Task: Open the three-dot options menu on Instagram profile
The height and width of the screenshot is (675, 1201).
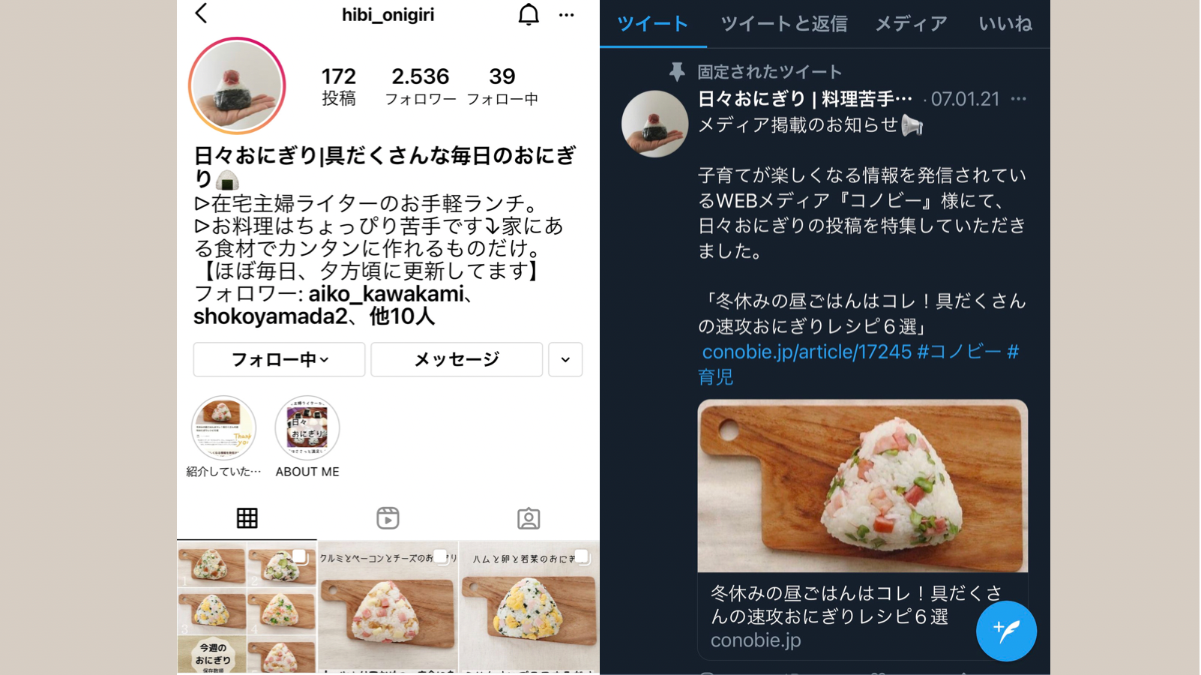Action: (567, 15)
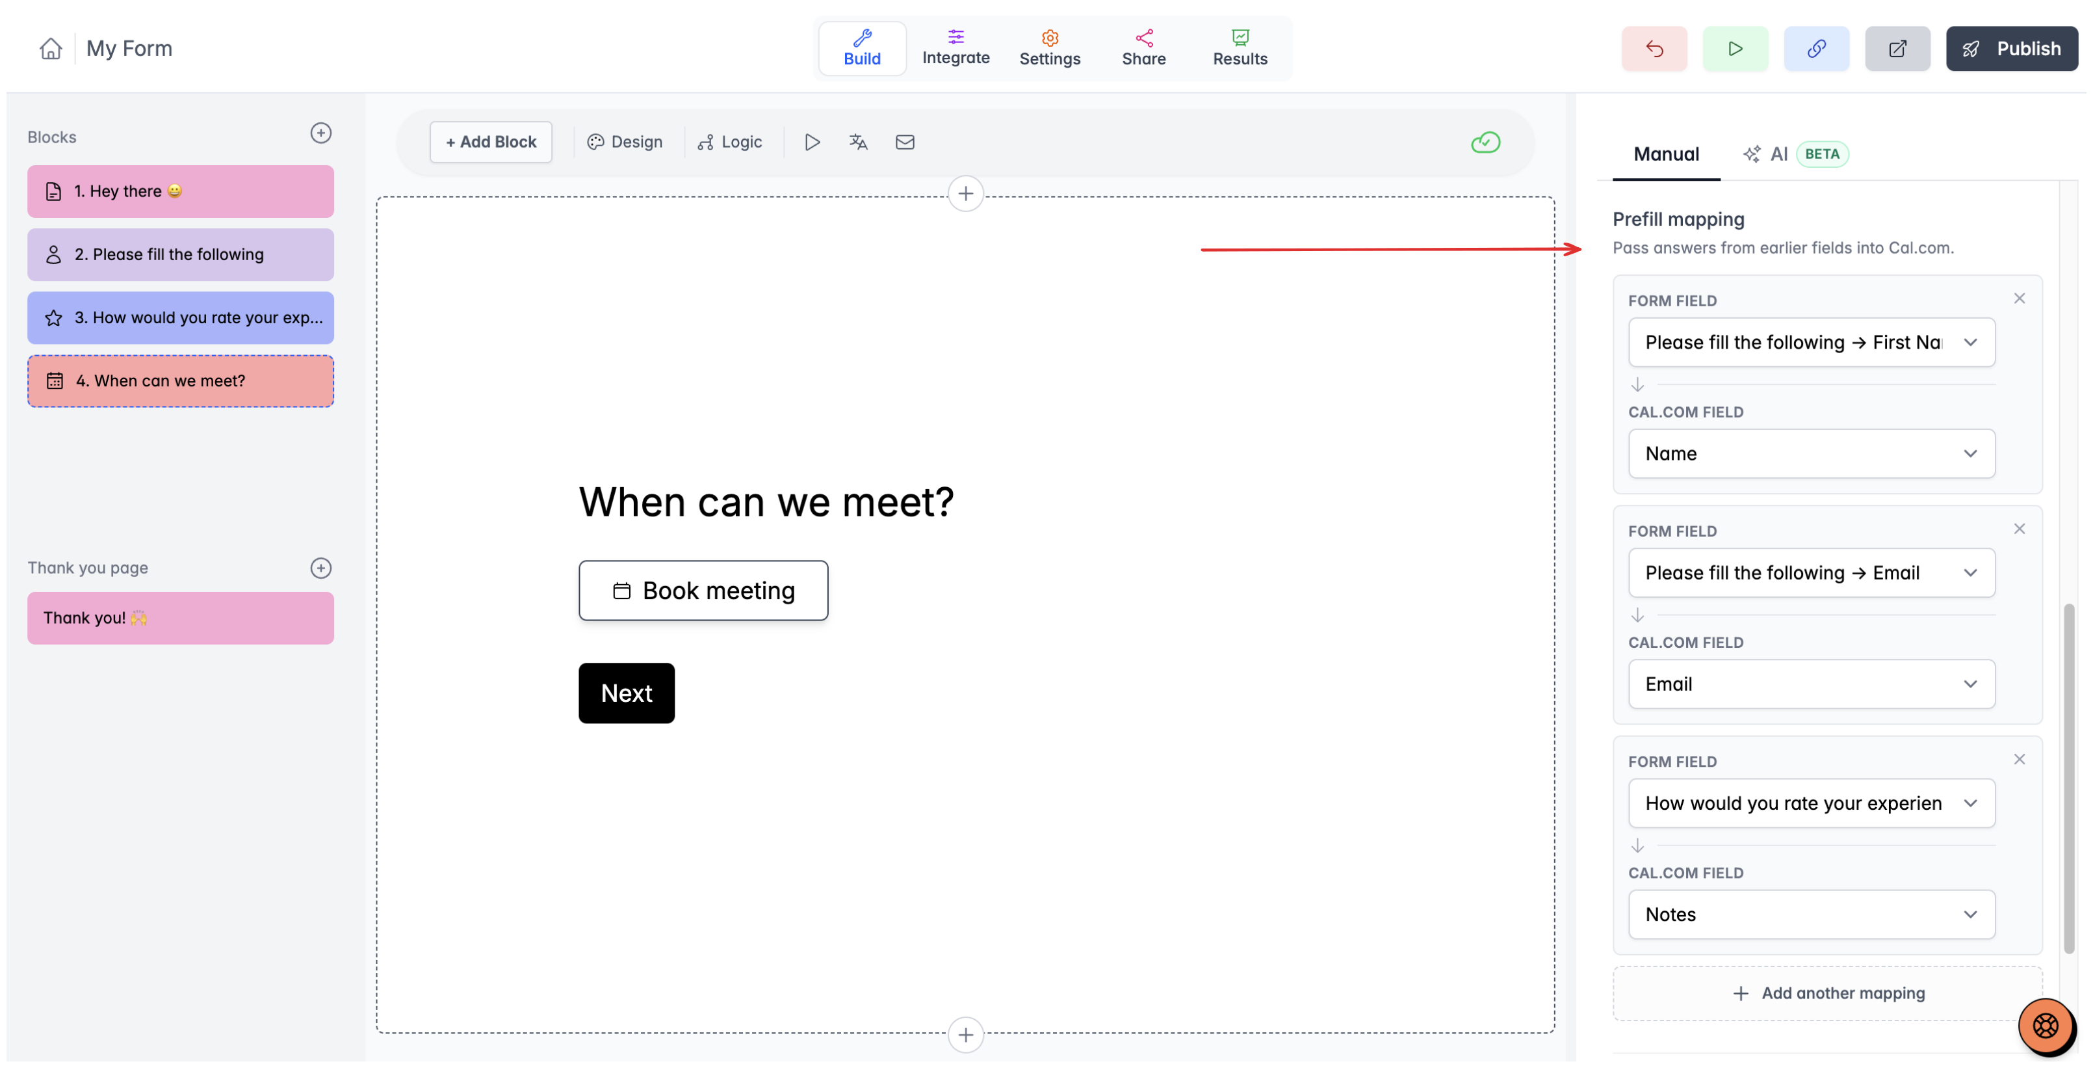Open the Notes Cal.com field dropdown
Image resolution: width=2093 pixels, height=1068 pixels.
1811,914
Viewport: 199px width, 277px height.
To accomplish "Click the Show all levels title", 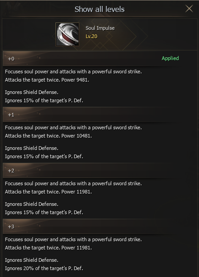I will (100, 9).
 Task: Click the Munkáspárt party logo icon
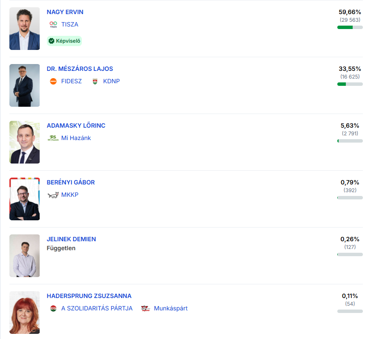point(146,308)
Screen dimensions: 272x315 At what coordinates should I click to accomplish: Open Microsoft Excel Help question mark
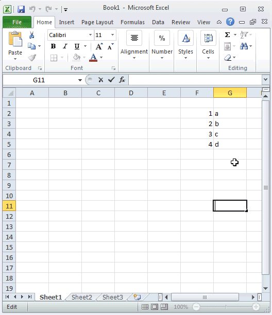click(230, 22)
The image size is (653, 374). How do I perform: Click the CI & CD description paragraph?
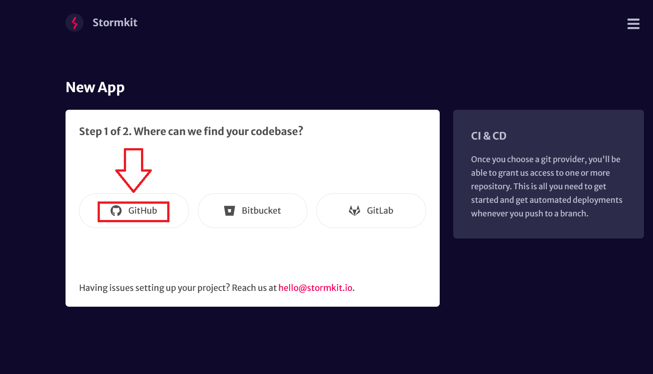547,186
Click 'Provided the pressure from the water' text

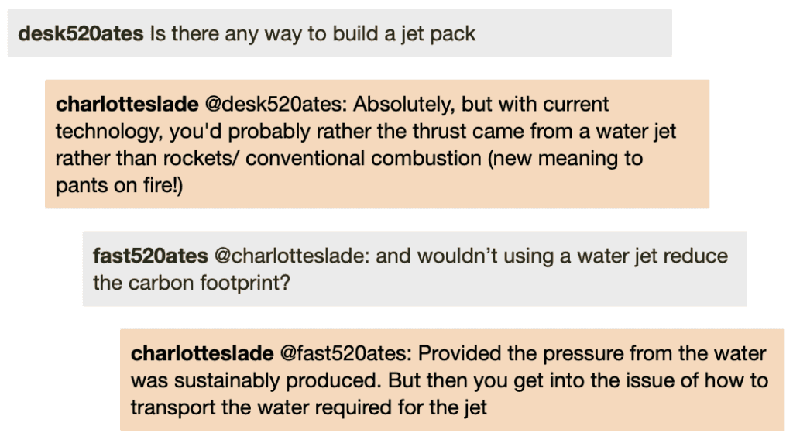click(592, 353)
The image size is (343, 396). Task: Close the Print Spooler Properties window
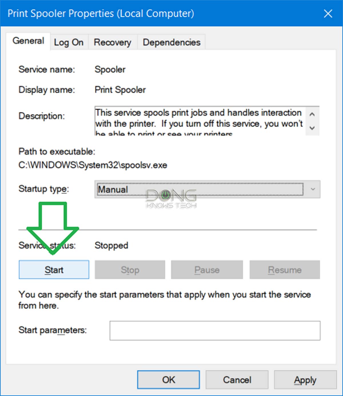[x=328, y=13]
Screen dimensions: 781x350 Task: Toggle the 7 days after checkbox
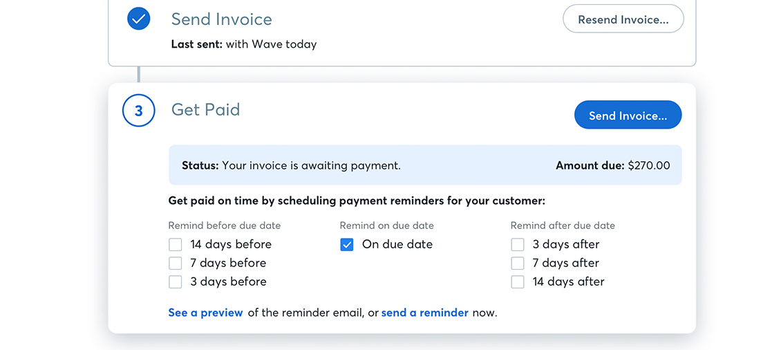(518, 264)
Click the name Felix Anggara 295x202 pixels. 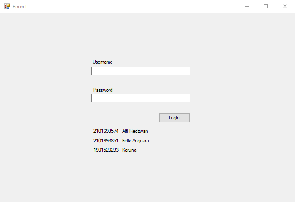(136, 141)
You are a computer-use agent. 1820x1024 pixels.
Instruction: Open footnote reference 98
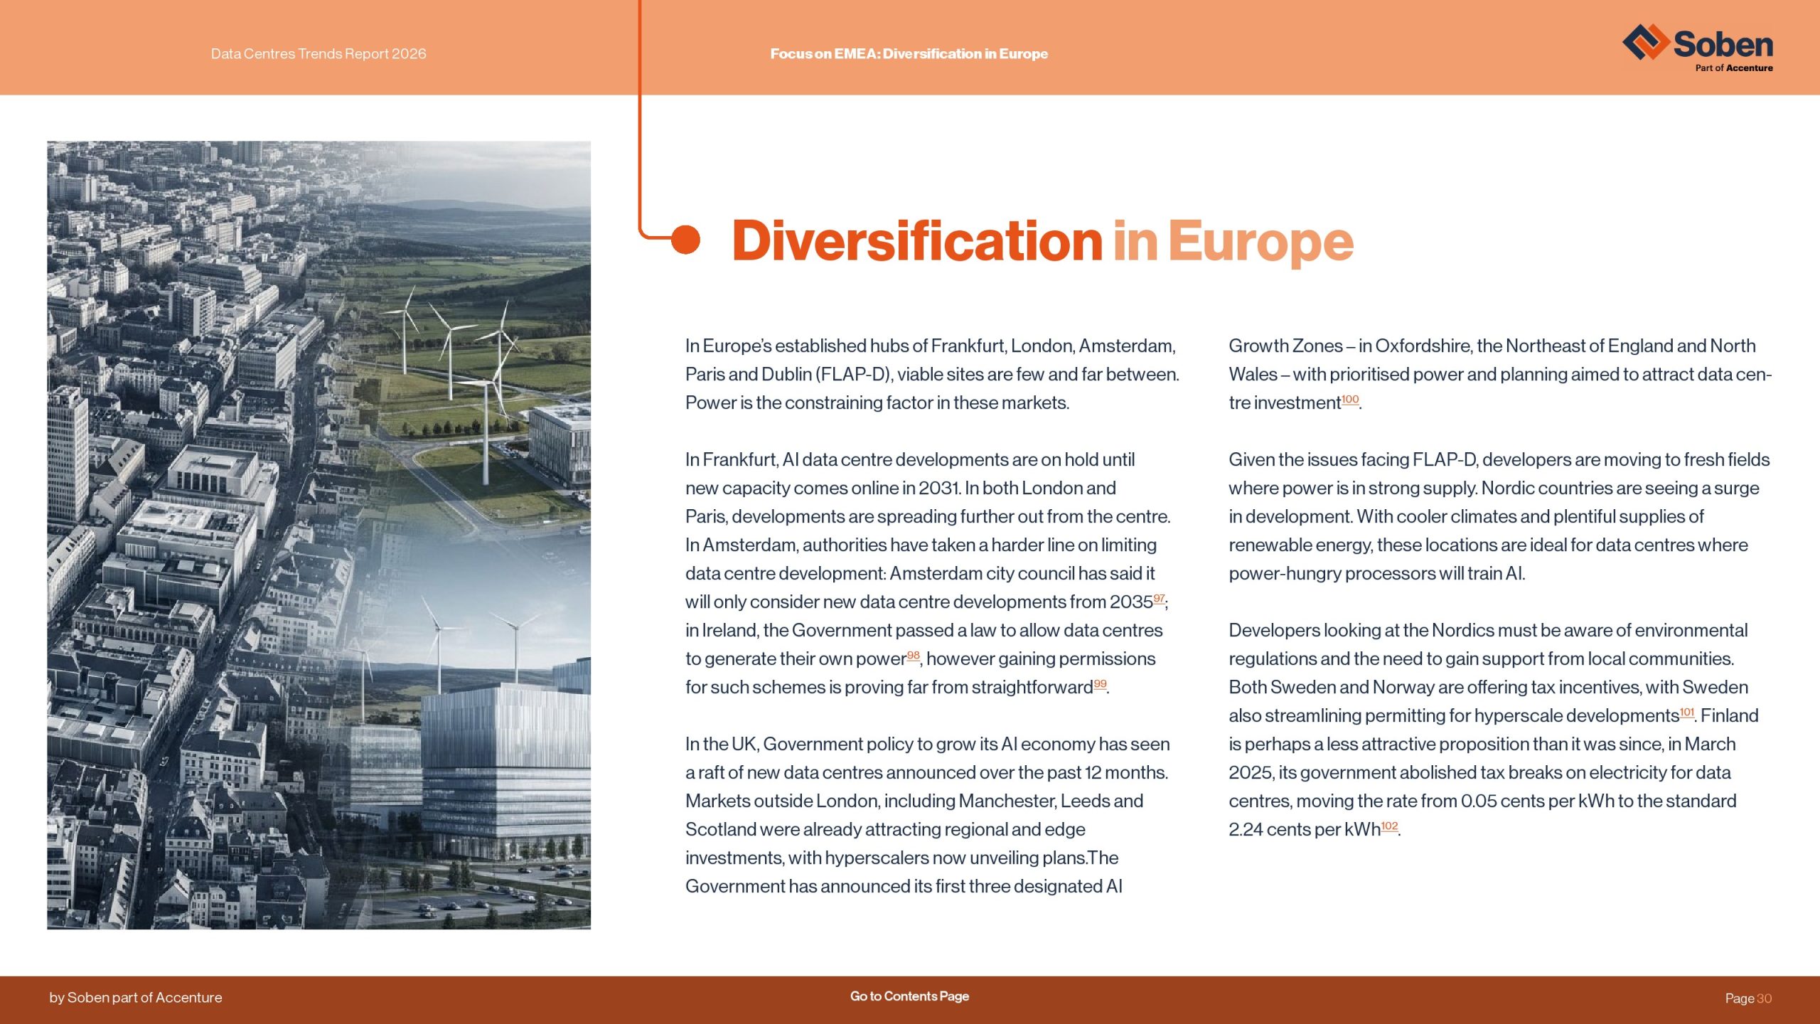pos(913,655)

# # # #

Give everything from the line containing "You are a computer-use" down to the end of the material, both ends included, as a Markdown table with the columns Row and Text, skipping blank lines and leaving the pictures out.

| Row | Text |
|---|---|
| 1 | You are a computer-use agent. 1820x1024 pixels. |
| 2 | Instruction: Open footnote reference 98 |
| 3 | pos(913,655) |